The government has sought to justify its irrational spending by claiming that it has allocated enough funds for the fight against Covid-19, but the truth is otherwise. The country is without enough PCR machines to detect infections, and genome sequencing equipment to identify new variants of the virus. The number of PCR tests conducted daily remains woefully low.

Aggressive testing is a prerequisite for curbing the spread of the pandemic. The state hospital network is under severe strain, and all pandemic treatment centres are bursting at the seams. The procurement of vaccines has become a problem. The poor are crying out for relief. This situation has come about mostly due to lack of funds.

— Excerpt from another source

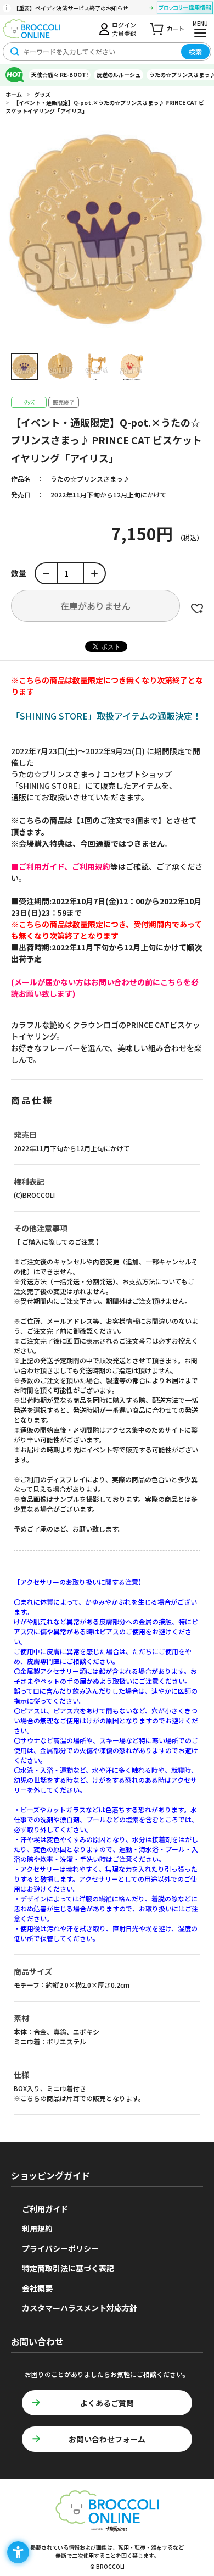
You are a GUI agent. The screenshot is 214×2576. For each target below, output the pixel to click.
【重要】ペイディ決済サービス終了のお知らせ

Ideally, the country should go into another round of lockdowns if the rapid tranmission of the virus is to be halted and the number of infections brought down to a manageable level, as public health experts argue. But the government is wary of adopting this method, given the heavy socio-economic costs it entails; if the country is to remain open safely, there are some essential facilities that must be provided to the public.

The public transport sector should be given priority. The Covid-19 health regulations require the number of passengers in buses and trains to be drastically reduced so that physical distancing could be maintained. But there are not enough buses and trains, and the available ones are overcrowded. Private buses cannot be expected to run at a loss, and, in fact, it is not fair to force them do so. The government has to step in to solve this problem, but the fleet of state-owned bus service alone cannot cater to the demand. Everybody realises the value of the Sri Lanka Transport Board during crisis situations, but nobody cares to do anything to develop it. Thus, instead of procuring new aircraft and fitness equipment, the government ought to purchase buses to enable workers to commute safely so that the economy will not contract further.

There has emerged a pressing need for more ambulances for Suwaseriya, which has proved to be a huge success. Sri Lankans must be grateful to India, which made this service a reality, former Prime Minister Ranil Wickremesinghe and Dr. Harsha de Silva, MP, who fought quite a battle to set it up, under the previous government, amidst unfair criticism from those who are currently in power. The procurement of more ambulances to transport the sick ought to take precedence over that of fitness centres and choppers.

The government keeps faulting the public for lack of co-operation to beat the virus. True, people have to follow the Covid-19 protocol without leaving the task of battling the pandemic entirely to the health authorities. The government must also act responsibly; it must get its expenditure priorities right instead of embarking on ego-boosting projects, and rein in its unruly politicians who have become a nuisance to the public as well as health professionals.